With one week left before the April 15 tax deadline, the Internal Revenue Service today reminded Tennessee taxpayers that options are available if they can’t file their forms or pay their taxes on time. They can even submit filing extensions and request payment options online.
"Don’t panic if you need more time to file or pay your taxes," said IRS spokesman Dan Boone. "Requesting more time to file is easy, and there are several payment options."
The IRS expects Tennessee taxpayers to submit about 190,000 filing extension requests by the April 15 deadline.
Nearly 3 million tax returns are expected to be filed by Tennesseans this year, with about 590,000 of those likely to be filed in April alone.
To avoid the late filing penalty, taxpayers should file a tax return or an extension form by April 15 even if they can’t pay the full amount due. Tax returns or extension forms can be filed online free at IRS.gov through the Free File program, which offers free use of brand-name tax software. Lower-income and elderly filers who need help completing their taxes can call 1-800-906-9887 to find free tax help sites in their area.

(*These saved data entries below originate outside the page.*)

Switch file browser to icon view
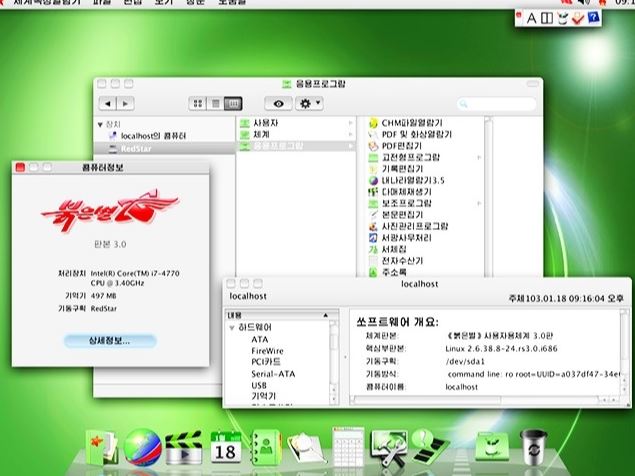This screenshot has width=635, height=476. [x=196, y=103]
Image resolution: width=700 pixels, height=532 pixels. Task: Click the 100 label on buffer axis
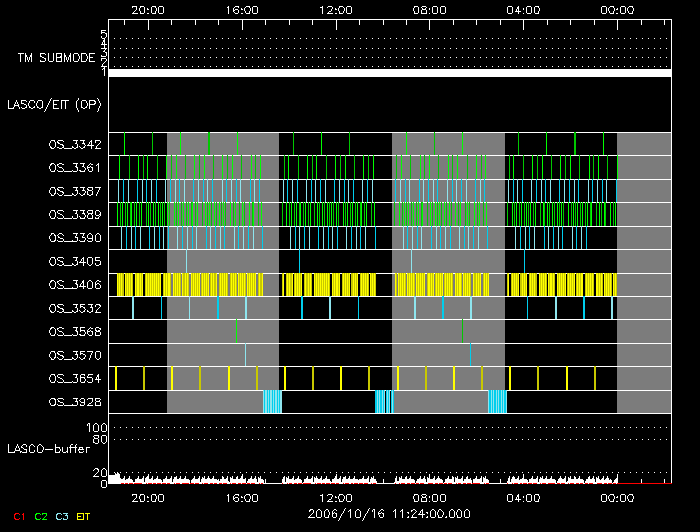(x=98, y=428)

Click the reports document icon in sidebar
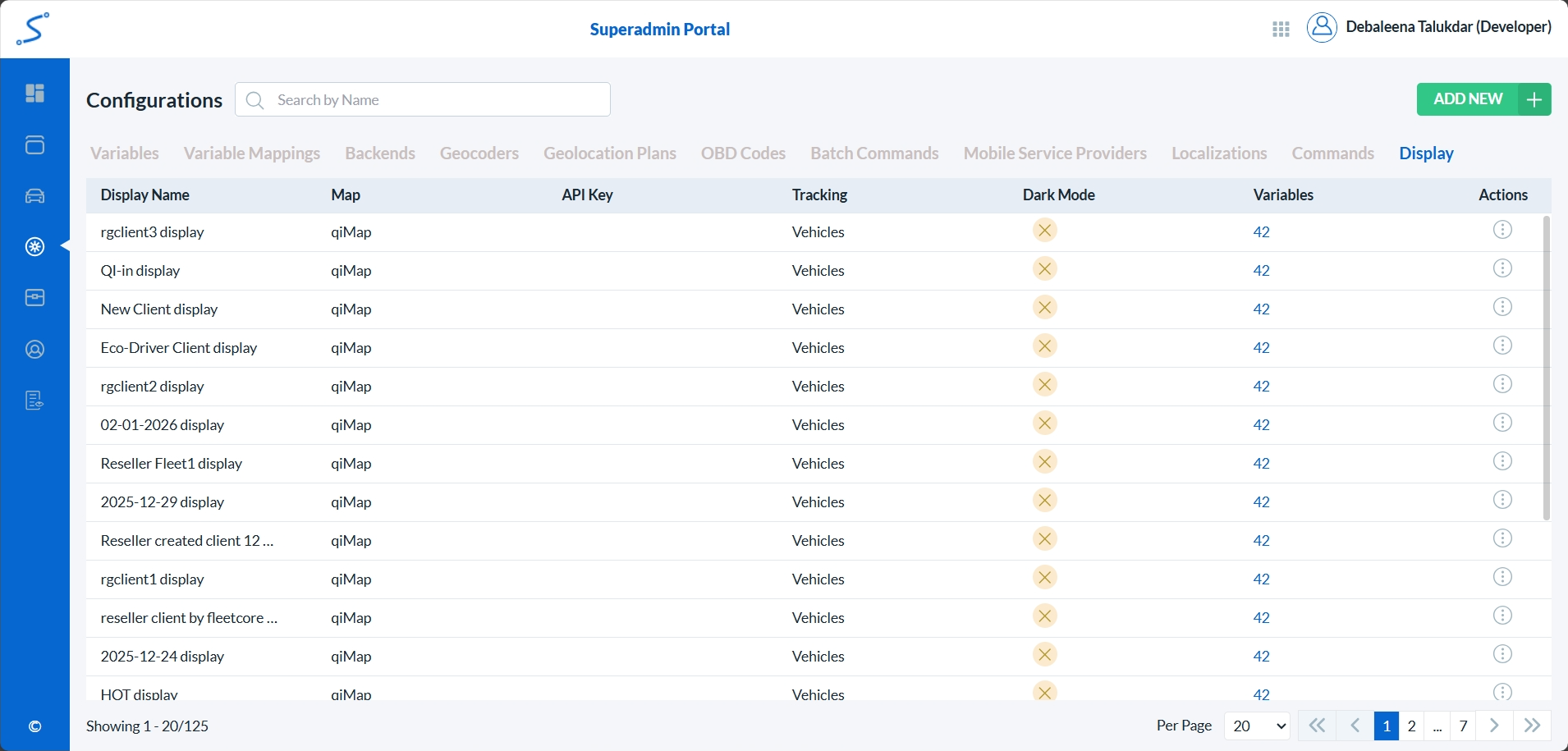pos(34,401)
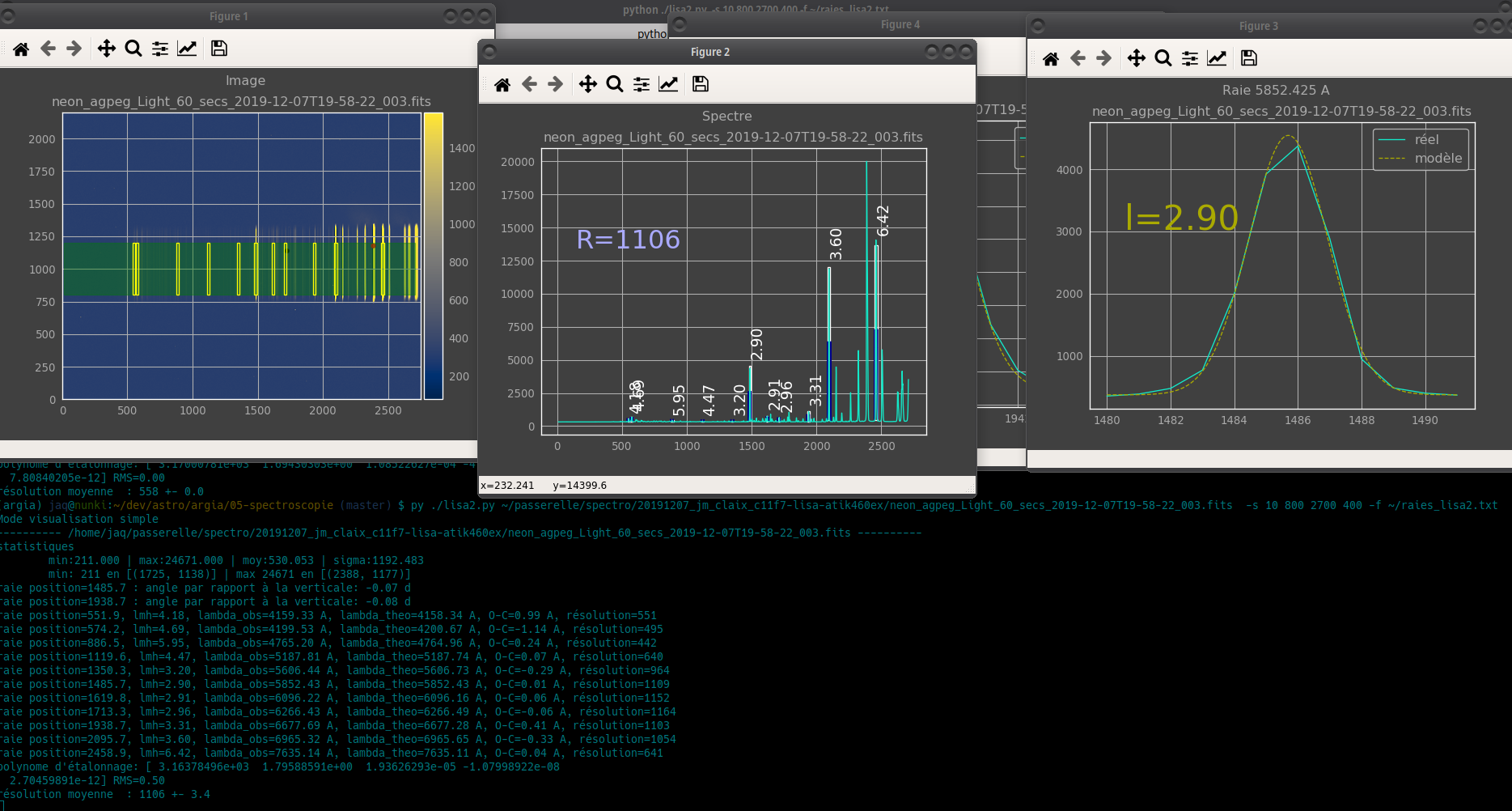
Task: Open Configure subplots in Figure 1
Action: coord(160,49)
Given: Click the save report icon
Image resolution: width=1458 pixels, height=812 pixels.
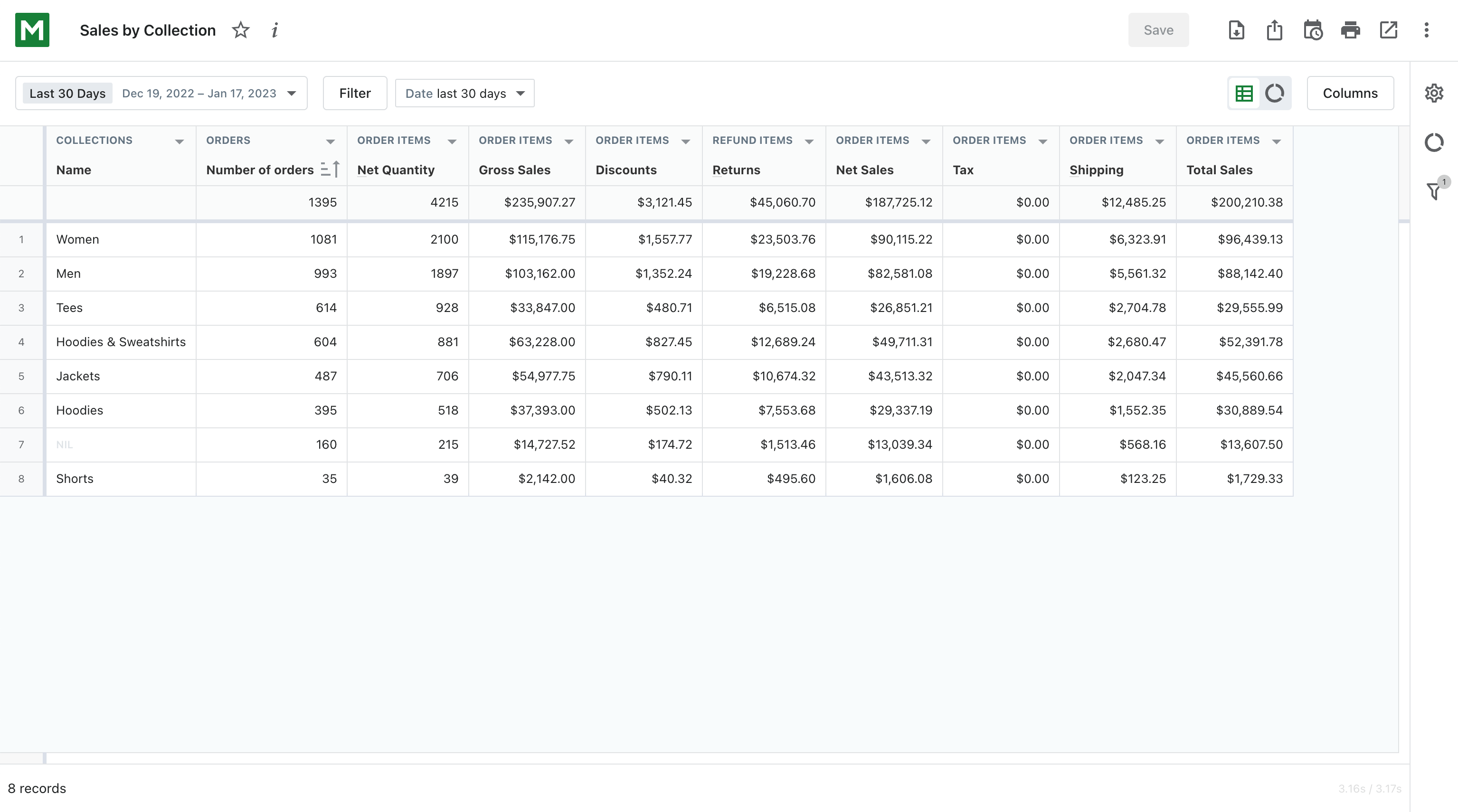Looking at the screenshot, I should pos(1236,30).
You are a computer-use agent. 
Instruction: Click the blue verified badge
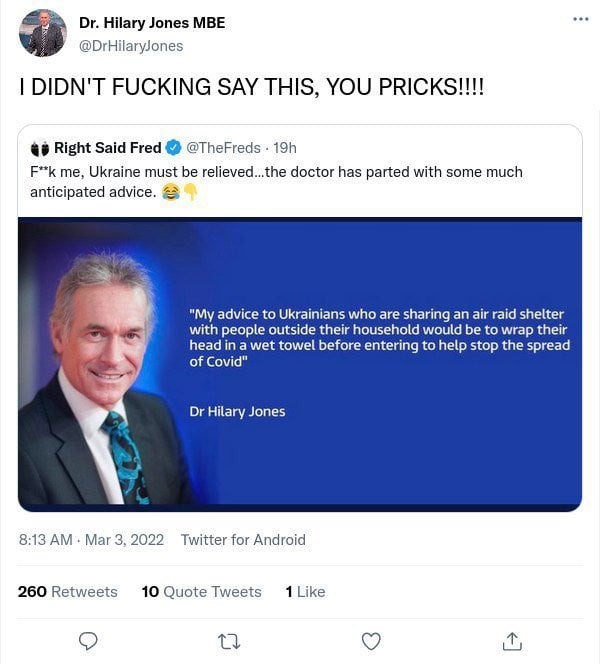pos(173,148)
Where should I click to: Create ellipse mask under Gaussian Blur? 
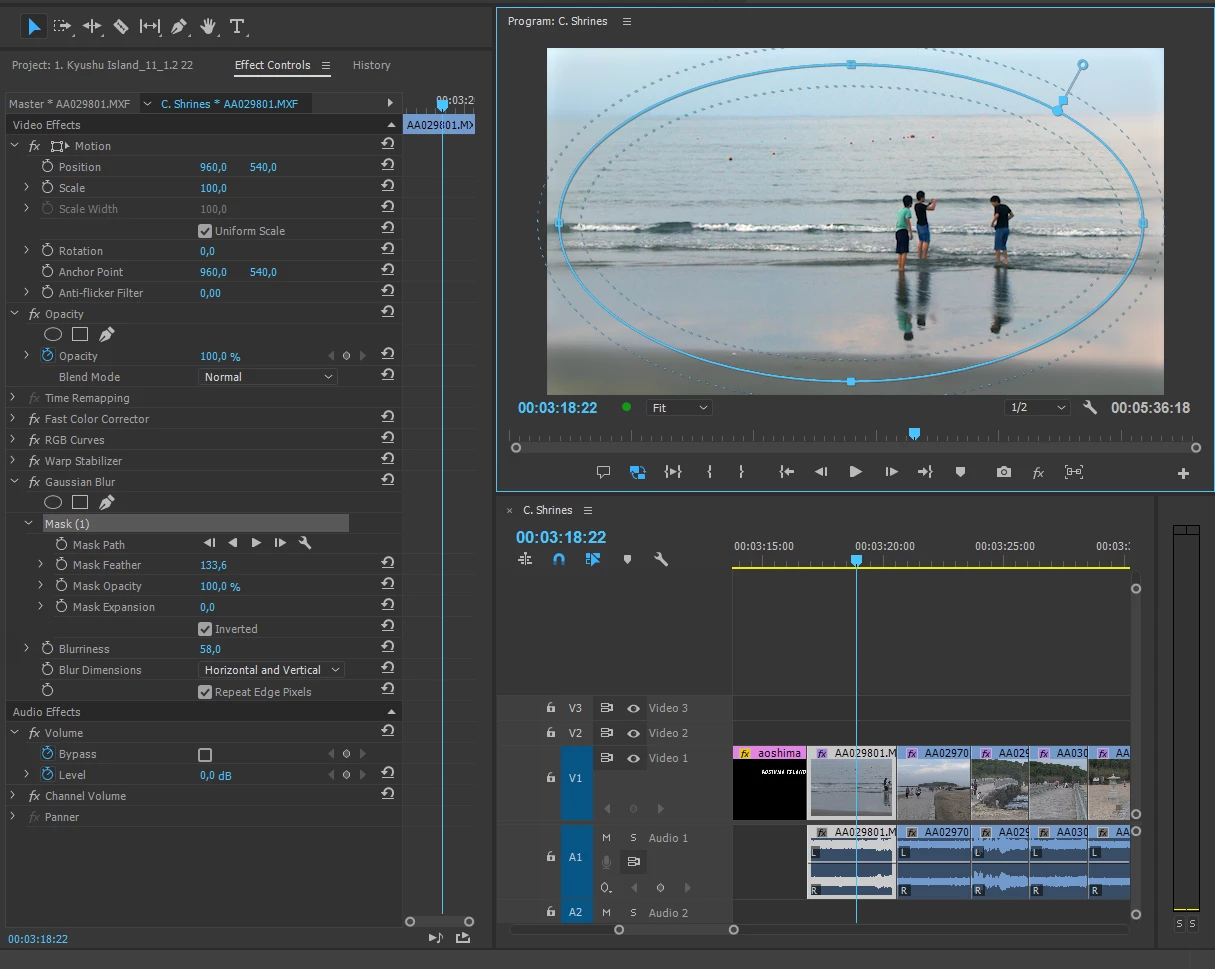53,502
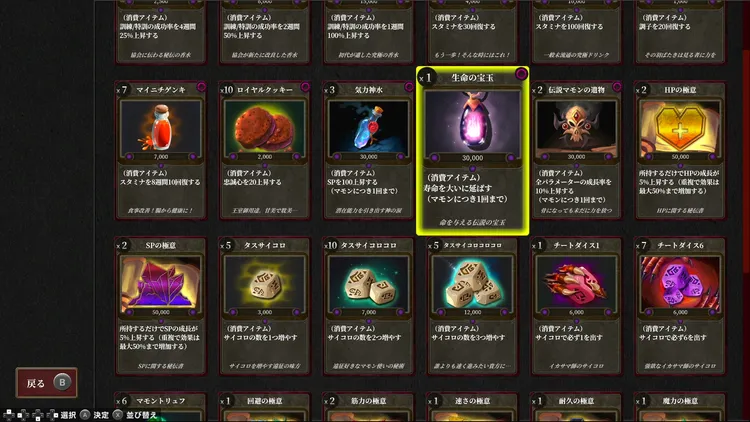Viewport: 750px width, 422px height.
Task: Toggle the circle marker on 伝説マモンの遺物 card
Action: coord(617,87)
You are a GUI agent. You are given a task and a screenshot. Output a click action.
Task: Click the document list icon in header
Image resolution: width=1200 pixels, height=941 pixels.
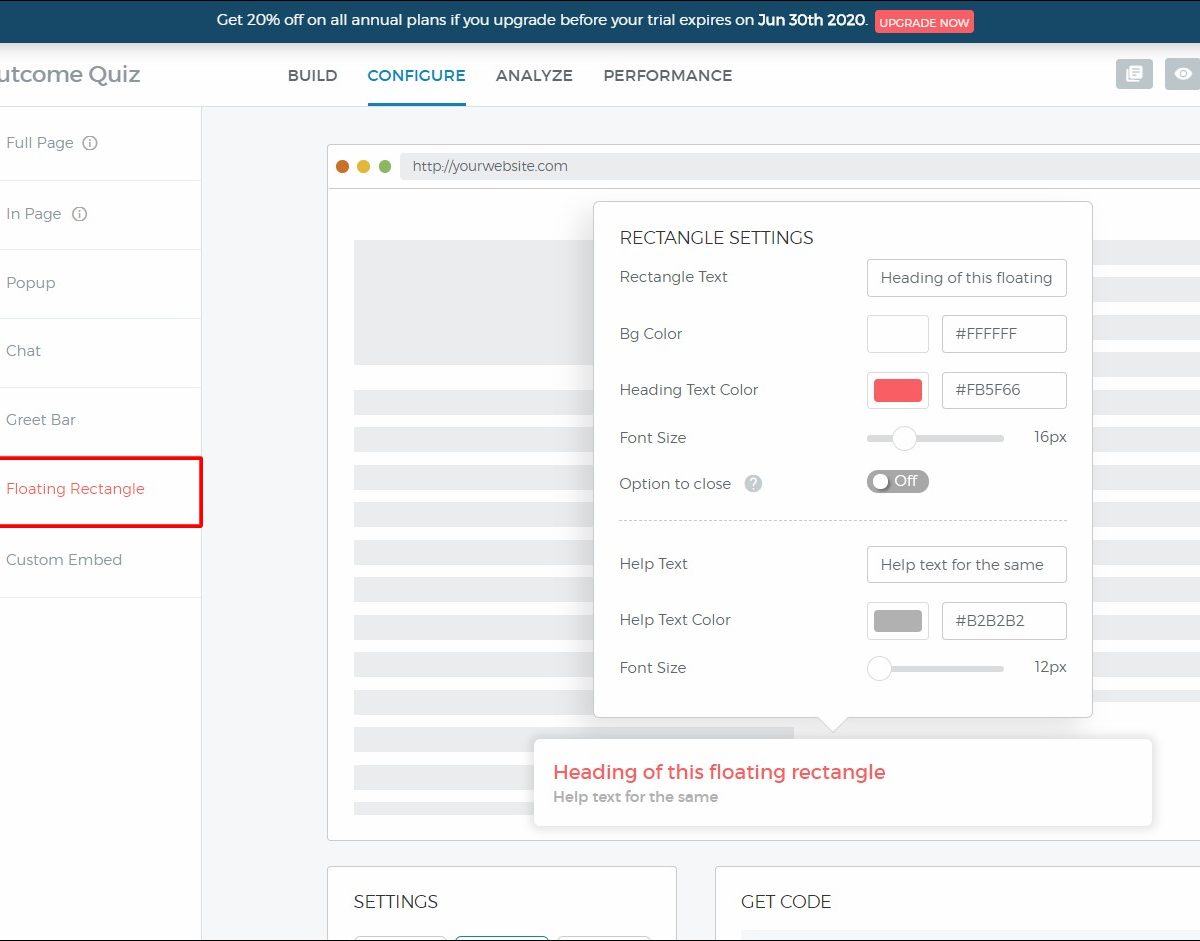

More Time to File - People who need more time to fill out their returns can get an automatic six-month extension. The fastest and easiest way to get the extra time is through the Free File link on IRS.gov. In a matter of minutes, anyone, regardless of income, can use this free service to electronically request an automatic tax-filing extension on Form 4868. The form asks taxpayers to estimate their tax liability and to pay as much as possible of amount they expect to owe when they file their return.
Taxpayers have several quick and easy ways to electronically pay what they owe, including the Electronic Federal Tax Payment System, electronic funds withdrawal or paying by credit or debit card. To access these options, visit IRS.gov and search for "e-pay."
More Time to Pay - Taxpayers who have finished their returns should file by the regular April 15 deadline and pay as much as they can, even if they can’t pay the full amount due. Those who are struggling with unpaid taxes may qualify for a payment agreement, which can be set up online in a matter of minutes.
Those who owe $50,000 or less in combined tax, penalties and interest can use the Online Payment Agreement tool at IRS.gov to set up a monthly payment agreement for up to 72 months. Taxpayers can choose this option even if they have not yet received a bill or notice from the IRS.
Some struggling taxpayers may qualify for an offer-in-compromise. This is an agreement between a taxpayer and the IRS that settles the taxpayer’s tax liabilities for less than the full amount owed. The IRS looks at the taxpayer’s income and assets to make a determination regarding the taxpayer’s ability to pay. To help determine eligibility, use the Offer in Compromise Pre-Qualifier, a free online tool available on IRS.gov.
Details on all filing and payment options are on www.IRS.gov.